Doing ML effectively at startup scale

MLOps without Much Ops

A mini-series with Ciro Greco and Andrea Polonioli

Jacopo Tagliabue

Published in

Towards Data Science

5 min readSep 22, 2021

Life at “reasonable scale”

If you do not work for Big Tech— the Googles, Facebooks, Amazons of this world — , chances are that you work for a “reasonable scale” company.

Reasonable scale companies aren’t like Google. They can’t hire all the people they dream of and they don’t serve billions of users per day from a cloud infrastructure they own. Reasonable scale companies process millions of data points, not billions; they can hire dozens of data scientists, not hundreds, and they have to optimize for their computing costs.

At the same time, reasonable scale companies have plenty of interesting business problems that could be addressed by using Machine Learning. Actually, it would make total sense to address them with Machine Learning and maybe they are already trying. It is just hard to implement the right processes, when you have constraints on talent, budget and data volumes.

The conceptual area covered by reasonable scale use cases. Advanced AI startups with small teams (bottom right), and late, bigger adopters starting to develop a ML roadmap (top left), are the ideal targets for MLOps without much Ops [ Image by Authors ].

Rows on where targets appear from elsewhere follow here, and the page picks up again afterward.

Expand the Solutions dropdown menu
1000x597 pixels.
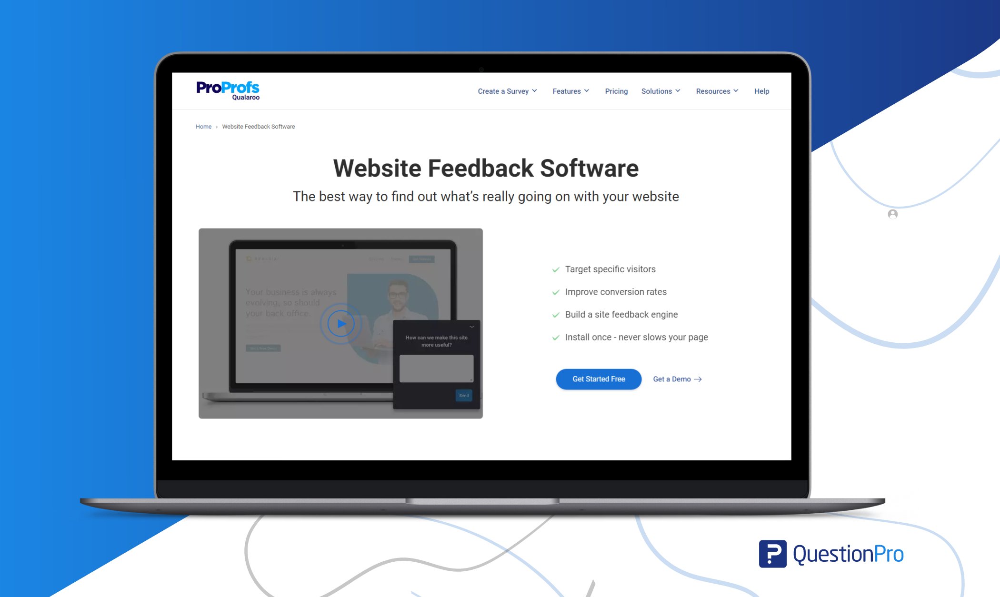tap(659, 91)
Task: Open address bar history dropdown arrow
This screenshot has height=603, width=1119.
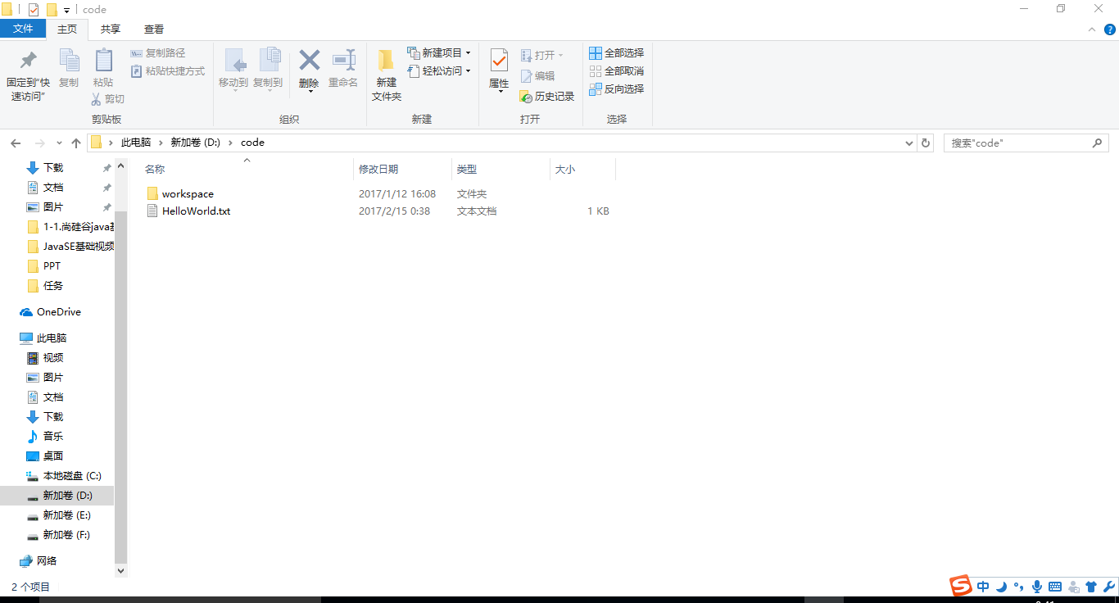Action: pyautogui.click(x=909, y=143)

Truth is, outside of Big Tech and advanced startups, ML systems are still far from producing the promised ROI: it takes on average 9 months for AI projects to go from pilot to production, and Gartner is betting on year 2024 (!) for enterprises to shift from pilots to operationalization. As the number of AI projects continues to rise, the need for a mature MLOps approach becomes more and more evident: as the opportunity cost of taking the wrong choices in such foundational area may cripple even the best business, it is crucial for executives and management to understand the implications of a sound MLOps strategy. And now it the perfect time to look into it.

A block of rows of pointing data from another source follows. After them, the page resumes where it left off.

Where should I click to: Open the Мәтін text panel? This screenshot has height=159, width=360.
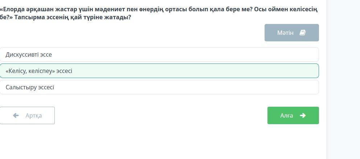(x=291, y=33)
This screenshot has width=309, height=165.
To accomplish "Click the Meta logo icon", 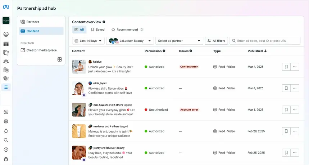I will pyautogui.click(x=6, y=7).

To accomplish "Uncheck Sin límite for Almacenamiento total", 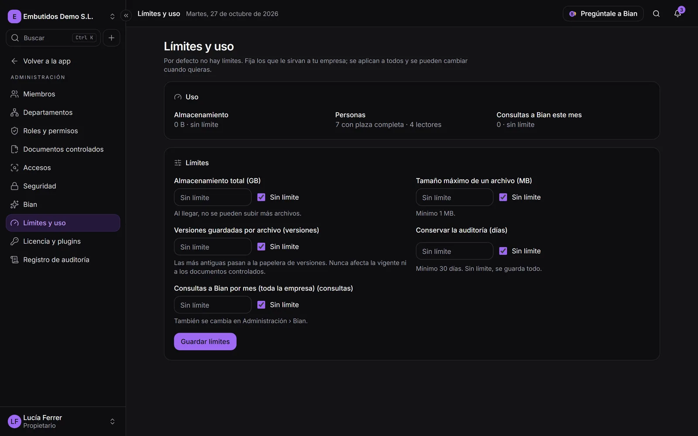I will (261, 197).
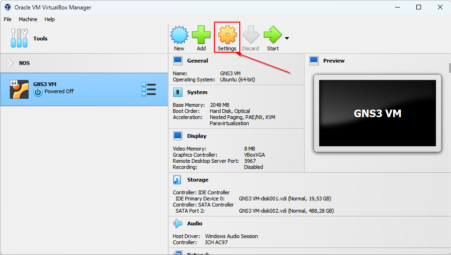Click the New virtual machine icon
Screen dimensions: 451x255
(179, 36)
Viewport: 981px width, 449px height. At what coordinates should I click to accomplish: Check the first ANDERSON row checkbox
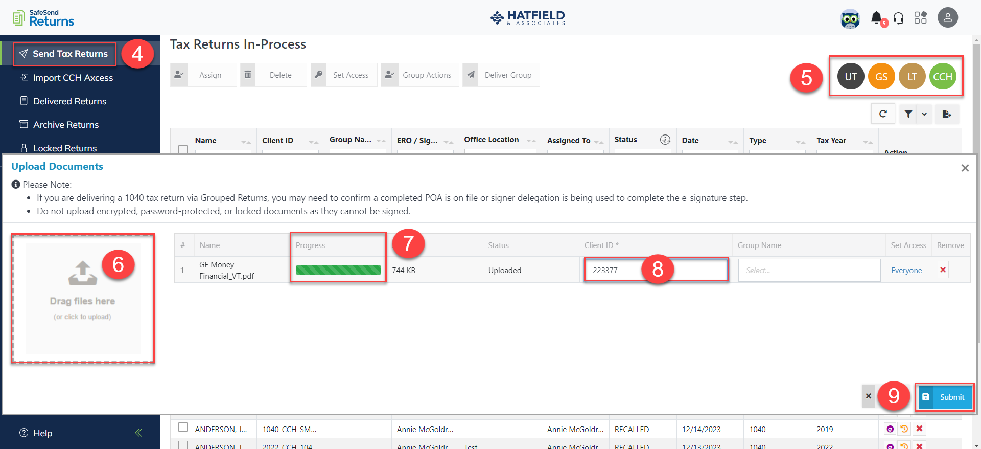pos(183,428)
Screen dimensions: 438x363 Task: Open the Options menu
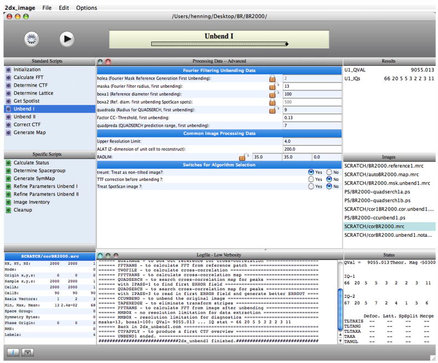pos(87,8)

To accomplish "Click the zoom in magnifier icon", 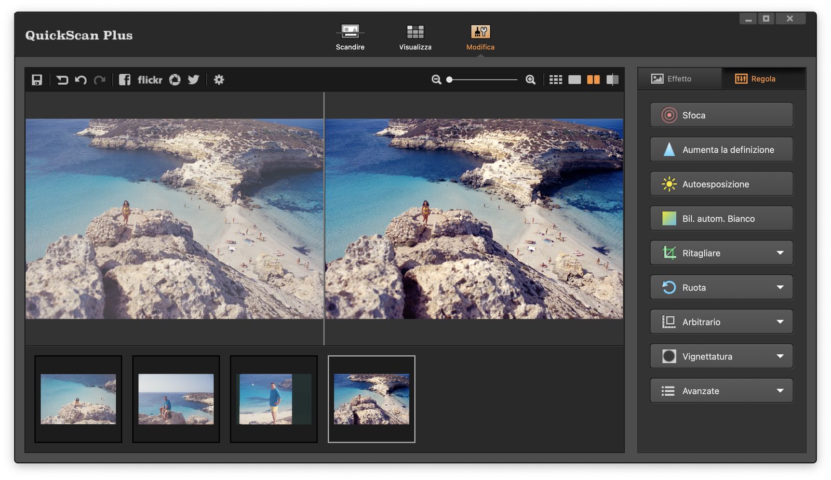I will coord(530,79).
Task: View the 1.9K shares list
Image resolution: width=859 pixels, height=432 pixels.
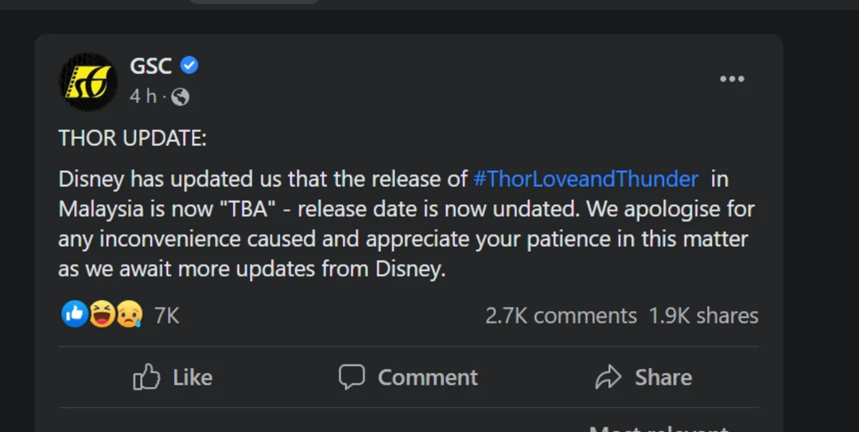Action: (703, 316)
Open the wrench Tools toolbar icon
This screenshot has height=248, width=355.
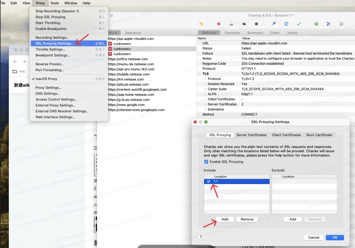329,24
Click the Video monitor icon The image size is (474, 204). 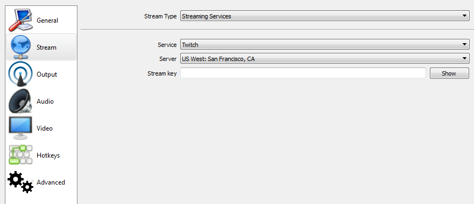pos(20,128)
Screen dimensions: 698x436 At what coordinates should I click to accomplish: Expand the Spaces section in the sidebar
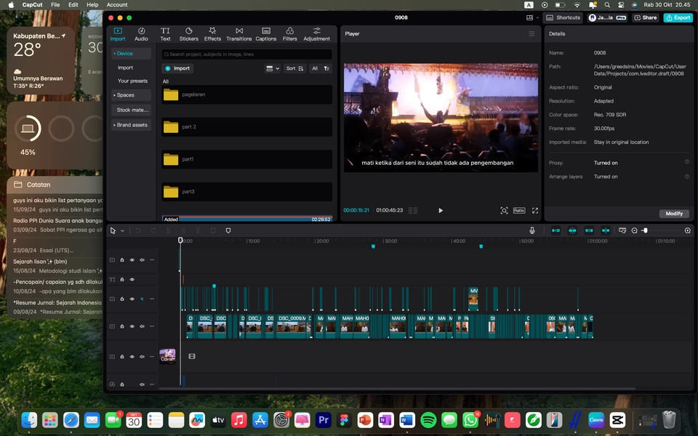click(127, 94)
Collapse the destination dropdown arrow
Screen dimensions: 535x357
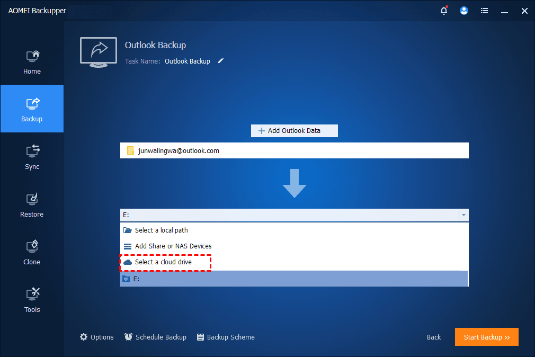point(463,215)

Over the past years, we have learnt that positive ROI from ML can be achieved even at a reasonable scale. We know it by being in the somewhat privileged position of helping the digital transformation of hundreds of mid-to-large enterprises. Most importantly,

we know it because we are a reasonable scale company ourselves.

We have decided to share what we have learnt along the way in a multi-part series, focused on how to build and scale ML systems to deliver faster results in the face of the above constraints: small ML teams, limited budget, terabytes of data. Our aim is to provide you with a playbook of proven best practices to successfully navigate the rapidly evolving MLOps landscape when designing a production system end-to-end.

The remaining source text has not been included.